I hope you find this issue as alarming and urgent as I do. Please give me as much feedback as possible!
Thanks,
Leah
Hi Leah,
I really enjoyed your post! The topic is very relevant, and I like how you raised awareness while also integrating physics and neuroscience themes. I just have a few suggestions that I hope will be helpful for the final copy!
-Make sure to remove the comma in the last in-text citation of paragraph 5. The citation should read like this: (Fawzy et al. 2022; FDA 2024).
-In your reference list, the Commissioner’s Office source is listed as 2025, but in the text, you cite it as FDA 2024. I recommend verifying the correct publication year. Also, the hyperlink for this source appears to be broken, so you may want to update it.
-You don’t need to introduce accronyms for LED and PPG since they are never used again in the text.
-Be sure to reference your figure somewhere in the text. You could do this in the paragraph directly above it when you briefly explain how pulse oximeters work.
Overall, I really enjoyed reading your blog post and it was very well written! I hope these suggestions were helpful.
Happy editing!
Kristen
Hi Kristen,
Thank you so much for your helpful feedback! I will make sure to implement your suggestions.
Thanks,
Leah
Hi Leah!
This was a really informative post on an important issue that people may not know prevails in our medical industry, here are some suggestions for you to consider:
– P1S4: ‘Overestimates’ might not be the right version of the word here, ‘overestimations’ should be a better fit.
– P2S2: You have a period before your citation you should probably delete.
– Figure 1: Well written figure description! You should consider referencing it in the text above it since you’ve included it.

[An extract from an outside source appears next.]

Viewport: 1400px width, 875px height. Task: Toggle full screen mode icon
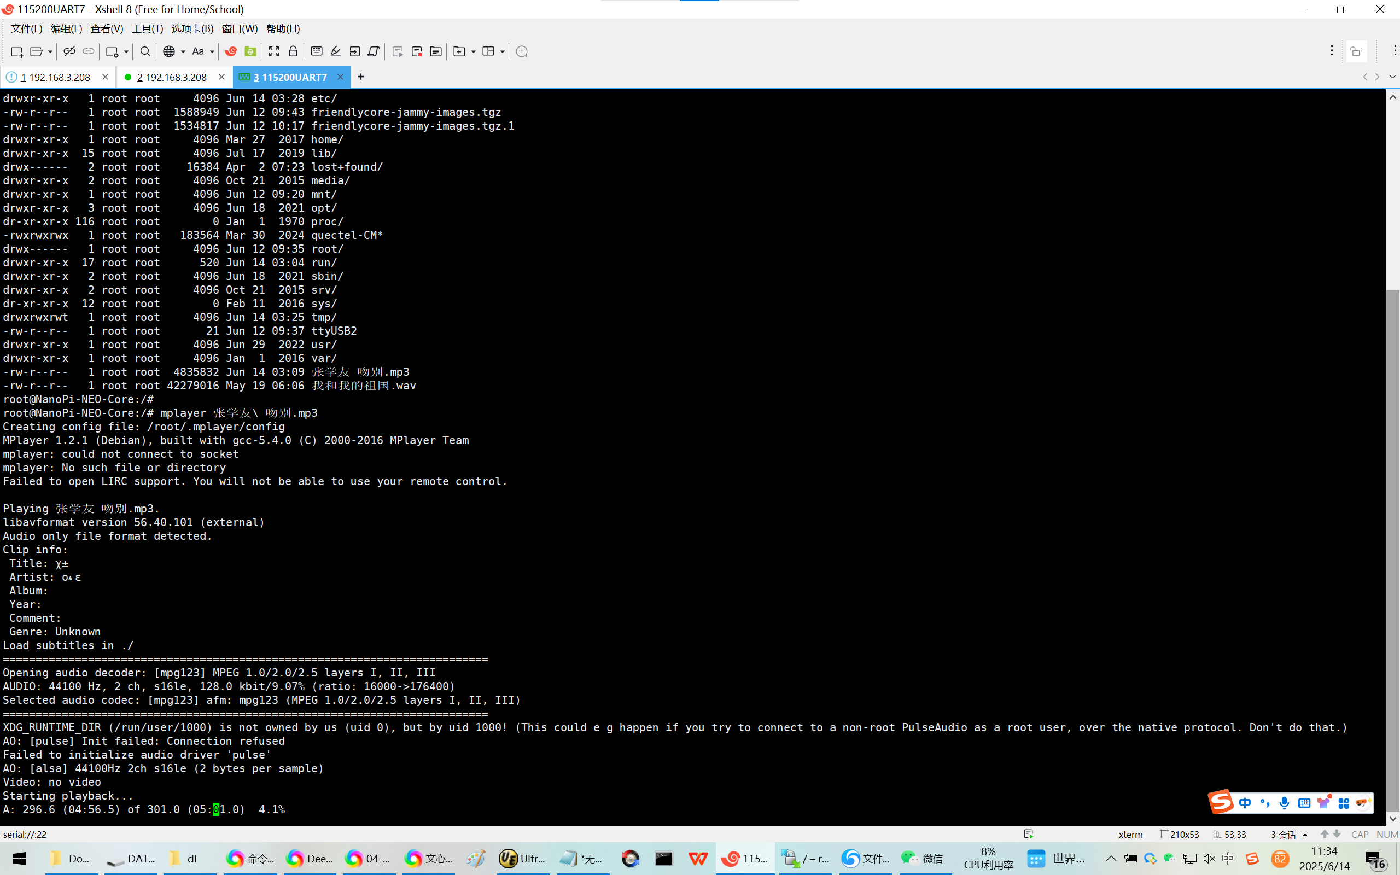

– P3S1: If you have a word you only use the abbreviations of once you don’t need to include it such as PPG and O2Hb (consider removing HHB).
– P3S1: For grammar, it could be better to say either ‘A wavelength functions based on…’ or ‘Wavelengths function based…’
Happy editing :))
Fiona
Hi Fiona!
Thanks for all your helpful feedback and catching those mistakes! I will make sure to implement your suggestions.
Thanks,
Leah
Hi Leah,
This was an awesome blog post!!
Here is some feedback:
-In your first sentence, I like how you explain what pulse oximeters are, but I wonder if you could more clearly say what SaO2 is?
-In your third sentence, maybe explain why occult hypoxemia is bad or some symptoms associated with it. Just by seeing the defined arterial oxygen saturation <88% I don’t know really why I should be concerned. You could also say what the normal healthy pecentage is to provide a comparison.
-You don’t need an in text citation at the end of the fourth sentence since you used the same source in the previous sentence.
-What specifically is SpO2?
-Be consistent with O₂ vs. O2
Overall this was an awesome post and a very important topic! I learned a lot.
Happy editing,
Emma
Hi Emma,
Thank you for your helpful feedback! I see where some further clarification is required, and I’m glad you brought up these points! I’ll make sure to implement your suggestion for my final draft.